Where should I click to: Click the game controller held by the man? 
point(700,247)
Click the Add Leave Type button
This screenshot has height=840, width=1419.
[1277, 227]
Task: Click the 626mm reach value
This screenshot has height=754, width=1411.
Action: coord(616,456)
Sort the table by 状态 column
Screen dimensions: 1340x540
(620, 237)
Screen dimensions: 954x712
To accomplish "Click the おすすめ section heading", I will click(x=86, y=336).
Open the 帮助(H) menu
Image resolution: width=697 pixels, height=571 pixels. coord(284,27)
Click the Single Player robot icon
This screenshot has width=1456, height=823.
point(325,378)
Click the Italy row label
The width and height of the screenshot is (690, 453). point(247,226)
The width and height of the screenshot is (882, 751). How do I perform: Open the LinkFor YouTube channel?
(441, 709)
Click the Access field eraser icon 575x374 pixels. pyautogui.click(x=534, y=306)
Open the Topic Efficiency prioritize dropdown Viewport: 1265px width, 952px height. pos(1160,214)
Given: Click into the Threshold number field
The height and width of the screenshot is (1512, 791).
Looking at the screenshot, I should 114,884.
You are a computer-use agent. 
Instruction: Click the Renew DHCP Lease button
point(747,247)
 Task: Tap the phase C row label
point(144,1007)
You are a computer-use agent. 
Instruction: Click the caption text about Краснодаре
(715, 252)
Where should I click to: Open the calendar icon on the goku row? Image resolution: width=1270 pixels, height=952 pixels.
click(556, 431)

━━━━━━━━

■ GOAL OF THE EXERCISE:
Rewrite every line of the material above as a numbered list, one line per item, leaving out any blank lines.

■ RESULT OF THIS EXERCISE:
1. Where should I click to: Click the game controller held by the man? 
2. point(700,247)
3. Click the Add Leave Type button
4. This screenshot has height=840, width=1419.
5. [1277, 227]
6. Task: Click the 626mm reach value
7. This screenshot has height=754, width=1411.
8. Action: coord(616,456)
9. Sort the table by 状态 column
10. Screen dimensions: 1340x540
11. (620, 237)
12. Screen dimensions: 954x712
13. To accomplish "Click the おすすめ section heading", I will click(x=86, y=336).
14. Open the 帮助(H) menu
15. Image resolution: width=697 pixels, height=571 pixels. coord(284,27)
16. Click the Single Player robot icon
17. This screenshot has width=1456, height=823.
18. point(325,378)
19. Click the Italy row label
20. The width and height of the screenshot is (690, 453). point(247,226)
21. The width and height of the screenshot is (882, 751). How do I perform: Open the LinkFor YouTube channel?
22. (441, 709)
23. Click the Access field eraser icon 575x374 pixels. pyautogui.click(x=534, y=306)
24. Open the Topic Efficiency prioritize dropdown Viewport: 1265px width, 952px height. pos(1160,214)
25. Given: Click into the Threshold number field
26. The height and width of the screenshot is (1512, 791).
27. Looking at the screenshot, I should 114,884.
28. You are a computer-use agent. 
29. Instruction: Click the Renew DHCP Lease button
30. point(747,247)
31.  Task: Tap the phase C row label
32. point(144,1007)
33. You are a computer-use agent. 
34. Instruction: Click the caption text about Краснодаре
35. (715, 252)
36. Where should I click to: Open the calendar icon on the goku row? Image resolution: width=1270 pixels, height=952 pixels.
37. click(556, 431)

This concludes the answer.